Il primo caso riguarda la segnalazione di presunti modi scortesi adottati da una guardia giurata dipendente di una ditta esterna affidataria del servizio di vigilanza. Secondo quanto riferito, la condotta dell’operatore di sicurezza avrebbe arrecato disagio a un cittadino in occasione di un accesso all’ospedale. L’Azienda, attraverso la direzione ospedaliera, ha immediatamente richiesto alla società di vigilanza una relazione dettagliata sull’accaduto e ha aperto un’attività di accertamento interna. L’obiettivo è ricostruire con puntualità le circostanze, accertare le responsabilità e adottare, se confermate le irregolarità, provvedimenti severi nei confronti del dipendente autore della condotta.
Un’ulteriore segnalazione riguarda un episodio avvenuto all’interno del pronto soccorso “Nicola Giannettasio”. In questa occasione, è stato denunciato un atteggiamento scortese da parte di personale sanitario nei confronti di un paziente che si era rivolto al presidio per ricevere assistenza. Anche in questo caso, la direzione ospedaliera ha disposto immediati accertamenti per chiarire l’esatta dinamica e per verificare la fondatezza della segnalazione.

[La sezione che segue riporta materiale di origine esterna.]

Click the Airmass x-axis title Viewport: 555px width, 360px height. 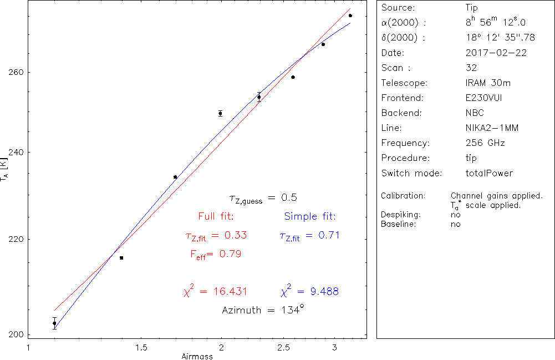coord(197,356)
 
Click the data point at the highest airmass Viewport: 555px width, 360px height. coord(350,16)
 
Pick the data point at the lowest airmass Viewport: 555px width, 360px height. coord(54,323)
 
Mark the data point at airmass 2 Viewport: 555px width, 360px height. coord(221,113)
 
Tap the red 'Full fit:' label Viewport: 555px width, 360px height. coord(216,216)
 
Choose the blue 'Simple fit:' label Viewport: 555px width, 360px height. coord(310,216)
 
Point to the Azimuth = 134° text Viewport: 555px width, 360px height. coord(263,310)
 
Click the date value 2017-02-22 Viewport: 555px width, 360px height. coord(496,53)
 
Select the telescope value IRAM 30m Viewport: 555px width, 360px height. coord(488,83)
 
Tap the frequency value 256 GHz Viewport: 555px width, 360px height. coord(485,143)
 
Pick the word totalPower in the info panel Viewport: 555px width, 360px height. coord(489,173)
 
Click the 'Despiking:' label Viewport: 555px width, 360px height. coord(401,215)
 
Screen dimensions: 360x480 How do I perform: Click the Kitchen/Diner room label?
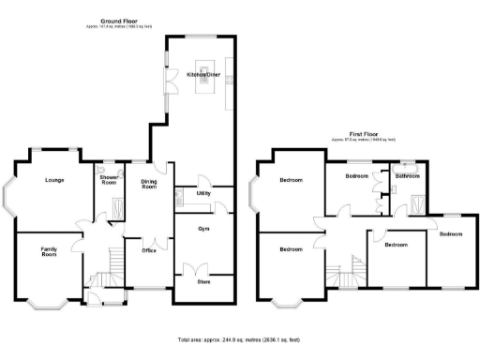tap(202, 72)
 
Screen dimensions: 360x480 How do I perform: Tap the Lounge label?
tap(54, 180)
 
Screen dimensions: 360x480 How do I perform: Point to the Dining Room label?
tap(149, 185)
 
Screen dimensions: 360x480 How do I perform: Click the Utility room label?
tap(202, 193)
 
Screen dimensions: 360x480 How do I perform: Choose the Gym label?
tap(202, 228)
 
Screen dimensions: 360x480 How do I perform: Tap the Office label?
tap(149, 250)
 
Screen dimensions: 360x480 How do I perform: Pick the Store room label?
tap(202, 281)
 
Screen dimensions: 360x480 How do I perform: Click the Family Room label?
tap(49, 251)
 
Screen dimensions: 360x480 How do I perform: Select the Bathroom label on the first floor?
tap(407, 175)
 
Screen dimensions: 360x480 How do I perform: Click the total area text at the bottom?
tap(242, 339)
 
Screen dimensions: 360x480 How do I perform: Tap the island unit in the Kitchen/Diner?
tap(202, 86)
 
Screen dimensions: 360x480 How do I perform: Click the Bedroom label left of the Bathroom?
tap(356, 175)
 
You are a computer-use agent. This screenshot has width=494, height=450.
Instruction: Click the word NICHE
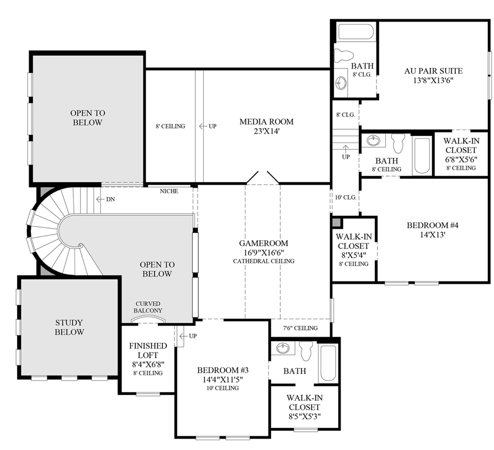click(168, 192)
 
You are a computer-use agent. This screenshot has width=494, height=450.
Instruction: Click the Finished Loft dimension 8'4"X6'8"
click(144, 364)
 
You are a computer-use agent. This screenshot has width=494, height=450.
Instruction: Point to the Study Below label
click(70, 327)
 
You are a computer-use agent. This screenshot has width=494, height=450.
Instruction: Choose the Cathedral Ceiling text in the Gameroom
click(264, 261)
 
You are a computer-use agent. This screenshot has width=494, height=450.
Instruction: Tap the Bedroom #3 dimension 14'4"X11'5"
click(220, 380)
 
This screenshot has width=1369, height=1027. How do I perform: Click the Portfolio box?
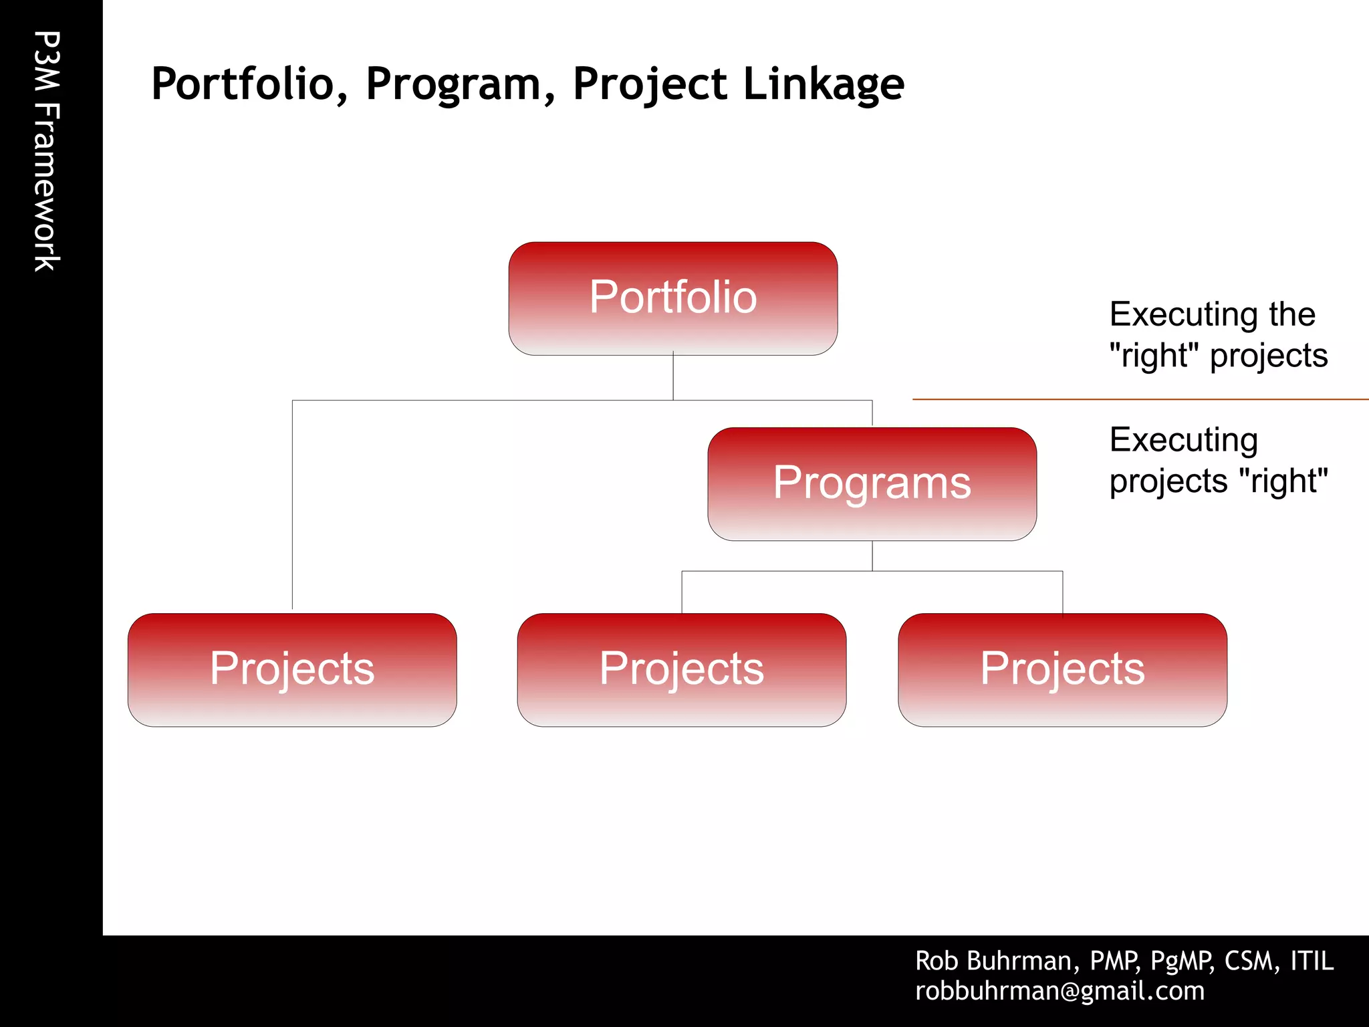[x=672, y=298]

I vertici dell’Asp sottolineano con fermezza che nessun comportamento ostile, offensivo o lesivo della dignità dell’utenza può essere tollerato all’interno delle strutture sanitarie. Il rispetto delle persone che si rivolgono ai servizi sanitari costituisce principio inderogabile e cardine dell’attività aziendale. Ogni episodio che rischi di minare tale principio sarà oggetto di attenta valutazione e, se necessario, di provvedimenti conseguenti.
L’Azienda ricorda che ogni procedura di verifica sarà condotta nel rispetto delle garanzie previste dall’ordinamento e della dignità delle persone coinvolte. Solo a seguito dell’accertamento dei fatti potranno essere adottate le decisioni più opportune, nel quadro di una gestione trasparente e corretta. Tuttavia, l’Asp ribadisce che l’eventuale conferma di comportamenti contrari al codice etico e deontologico non resterà priva di conseguenze.
Comportamenti scortesi o atteggiamenti poco rispettosi non danneggiano solo i singoli pazienti, ma ledono anche l’immagine dell’intera Azienda sanitaria. I presidi sanitari rappresentano un luogo di cura, accoglienza e sostegno: ogni atteggiamento che incrina tale missione rischia di compromettere il rapporto di fiducia con la cittadinanza, che costituisce il fondamento stesso del servizio sanitario pubblico.
Parallelamente agli accertamenti in corso, i vertici aziendali stanno valutando ulteriori iniziative di prevenzione e sensibilizzazione, al fine di richiamare costantemente tutti gli operatori al rispetto dei valori aziendali. Sono in programma richiami formativi rivolti sia al personale interno sia agli operatori delle ditte esterne che svolgono servizi in convenzione con l’Azienda. L’obiettivo è promuovere un clima di lavoro improntato alla correttezza, alla cortesia e al pieno rispetto della persona.